The global freight rail industry is entering a structural turning point as operators confront rising diesel costs and the high capital burden of electrification. For decades, rail decarbonization has been constrained by a single assumption: electrification requires massive, centralized infrastructure buildouts.
Voltify is challenging that assumption directly.
The Los Angeles and Tel Aviv-based startup has raised $30 million in seed funding to deploy a distributed energy platform designed to replace diesel dependence with a flexible, corridor-based energy system. The round was co-led by Aleph and Fortescue, with participation from strategic investors and angels.

Founded by Dafna Langer and Alon Kessel, the company is positioning itself not as a locomotive manufacturer, but as an energy infrastructure provider for rail.
The $11 Billion Fuel Burden
In the United States, freight rail operators spend approximately $11 billion annually on diesel fuel. While electrification offers a theoretical solution, implementation costs exceeding $1 trillion have stalled progress across major networks.
Voltify is attempting to bypass this constraint entirely by introducing a system designed to reduce energy costs by more than 20% without requiring changes to rail operations or heavy infrastructure investment.
“We built Voltify to solve one of the rail industry’s biggest challenges: energy costs,” said Langer, Co-founder and CEO of Voltify. “Our platform allows rail companies to access clean, affordable energy without changing the way they operate. If you can reduce energy costs by even 5%, it’s huge. If you can reduce them by more than 20%, it becomes transformative.”
Replacing Fixed Electrification With Mobile Energy
Rather than relying on overhead wiring, Voltify’s system combines battery-powered locomotives, fast-charging technology, and renewable microgrids distributed along rail corridors.
This creates an energy network that travels with the system, enabling trains to operate continuously without downtime for charging.
“Importantly, the company’s model removes the so-called “green premium. Our goal is to lower energy costs by over 20%; this is not just the diesel costs, but all the next energy that the industry needs,” Langer said. “Rail companies shouldn’t have to choose between sustainability and economics. We’re making clean energy the financially smarter option.”

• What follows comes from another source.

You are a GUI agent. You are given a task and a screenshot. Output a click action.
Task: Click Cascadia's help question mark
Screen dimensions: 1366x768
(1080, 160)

Investor Conviction in Industrial Transformation
“Voltify is redefining the energy supply chain for global rail networks”, said Tomer Diari, General Partner at Aleph. “Their electricity-based solution will help rail operators dramatically reduce costs, pollution, and dependency on diesel, and make transporting goods in the US cheaper and more reliable for everyone.”
Fortescue emphasized its alignment with broader industrial decarbonization goals.
“Fortescue is committed to investing in the research and development of innovative technologies to drive Real Zero and accelerate decarbonisation across our operations and beyond. Voltify’s mission to eliminate emissions in the heavy rail industry aligns with ours at Fortescue, and we’re encouraged by the solutions they are working on,” said Gus Pichot, CEO Growth & Energy at Fortescue.
Early Commercialization Underway
Voltify has already signed a paid pilot with a major Class I rail operator, with deployment expected in the coming months. The company is also seeing expanding interest from regional rail operators across the United States.